On May 7, as the House Armed Services Committee marked up the 2015 National Defense Authorization Act, Rep. Hunter introduced an amendment forbidding any new military policy that “would limit, restrict, or ban the sale of any legal product category” currently for sale on bases or ships—the committee approved the amendment 53 to 9. (The Senate Armed Services Committee debates the defense bill this week.) “We sleep in the dirt for this country. We get shot at for this country. But we can’t have a cigarette if we want to for this country, because that’s unhealthy,” Hunter told his fellow committee members after San Diego-area Democrat Rep. Susan Davis opposed his amendment. (See video below.) “Well, I’ll tell you what. If you want to make us all healthy, then let’s outlaw war, because war is really dangerous.”

War is indeed dangerous, but cigarettes kill far more soldiers and citizens than war does. It’s not even close. More than 480,000 Americans die from smoking and secondhand smoke exposure every year, according to the Centers for Disease Control and Prevention—more than died on the battlefields of World War I, World War II, Korea, and Vietnam combined.

36 percent of male vets ages 45–54 said they smoke, compared with 24 percent of male nonveterans in that age range.

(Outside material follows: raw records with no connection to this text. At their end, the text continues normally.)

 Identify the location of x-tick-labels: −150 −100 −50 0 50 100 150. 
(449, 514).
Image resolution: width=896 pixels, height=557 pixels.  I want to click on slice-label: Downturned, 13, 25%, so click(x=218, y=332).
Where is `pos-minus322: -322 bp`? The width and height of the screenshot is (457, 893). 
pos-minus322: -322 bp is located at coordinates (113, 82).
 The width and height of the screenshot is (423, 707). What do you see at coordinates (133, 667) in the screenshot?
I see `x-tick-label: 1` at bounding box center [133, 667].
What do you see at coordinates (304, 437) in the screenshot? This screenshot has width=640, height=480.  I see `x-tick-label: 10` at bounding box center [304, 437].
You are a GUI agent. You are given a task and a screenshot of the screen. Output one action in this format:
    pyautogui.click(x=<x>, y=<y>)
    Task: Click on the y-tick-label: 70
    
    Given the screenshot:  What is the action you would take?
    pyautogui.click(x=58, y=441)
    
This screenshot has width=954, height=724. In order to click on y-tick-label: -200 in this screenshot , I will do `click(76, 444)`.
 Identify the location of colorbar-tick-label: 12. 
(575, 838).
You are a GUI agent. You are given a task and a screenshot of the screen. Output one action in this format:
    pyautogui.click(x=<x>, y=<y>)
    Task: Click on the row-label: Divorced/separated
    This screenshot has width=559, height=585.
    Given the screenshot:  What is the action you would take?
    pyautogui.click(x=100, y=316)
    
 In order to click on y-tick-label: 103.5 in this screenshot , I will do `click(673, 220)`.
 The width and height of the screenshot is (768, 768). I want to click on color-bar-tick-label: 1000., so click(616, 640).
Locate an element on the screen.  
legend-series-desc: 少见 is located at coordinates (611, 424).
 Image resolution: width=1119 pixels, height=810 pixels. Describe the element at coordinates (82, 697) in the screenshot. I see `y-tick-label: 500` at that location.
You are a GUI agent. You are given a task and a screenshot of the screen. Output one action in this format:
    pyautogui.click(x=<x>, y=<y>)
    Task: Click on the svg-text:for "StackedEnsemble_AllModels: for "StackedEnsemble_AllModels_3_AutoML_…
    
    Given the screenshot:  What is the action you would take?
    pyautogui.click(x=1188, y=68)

The odds are particularly grim for military veterans, who make up about a quarter of the adult male population and smoke at significantly higher rates than nonveterans. In the 2007-2010 National Health Interview Survey, 36 percent of male vets ages 45 to 54 said they were current smokers, compared with 24 percent of men in that age range who never served.

Many of those vets got hooked as young men in the service. While less than 20 percent of civilians smoke, a 2011 military survey reported smoking rates of 24 percent for Navy personnel and 31 percent for Marines. (In addition, 32 percent of Marines said they used smokeless tobacco.) A 2009 Institute of Medicine (IOM) committee report requested by the military notes that smoking rates for soldiers returning from war zones are about 50 percent higher than rates for non-deployed personnel.

“We estimate 175,000 current active duty service members will die from smoking unless we can help them quit.”

All of this puffing amounts to a massive bill, not just for the men and women dying horrible deaths from cancer and heart disease and emphysema, but for the taxpayers, too. In his letter to the Navy, Hunter noted that banning tobacco sales would mean a loss of profits for the Military Exchange Command. In reality, cigarettes are a net loss for the military. For every dollar of profit from selling tobacco to personnel, according to data from a 1996 Inspector General’s report, the Pentagon spent more than nine dollars on healthcare and lost productivity. And that doesn’t factor in veterans’ medical costs. In 2008 alone, according to the IOM, the VA shelled out $5 billion to treat vets for chronic obstructive pulmonary disease, which primarily afflicts smokers. “Tobacco use costs the DOD an estimated $1.6 billion annually in medical costs and lost work time,” Pentagon spokeswoman Joy Crabaugh told me in an email. “We estimate 175,000 current active duty service members will die from smoking unless we can help them quit.”  

“The health care costs are astounding,” added Defense Secretary Chuck Hagel, who served in Vietnam, when asked about the issue recently. “Now, the dollars are one thing, but the health of your people, I don’t know if you put a price tag on that.”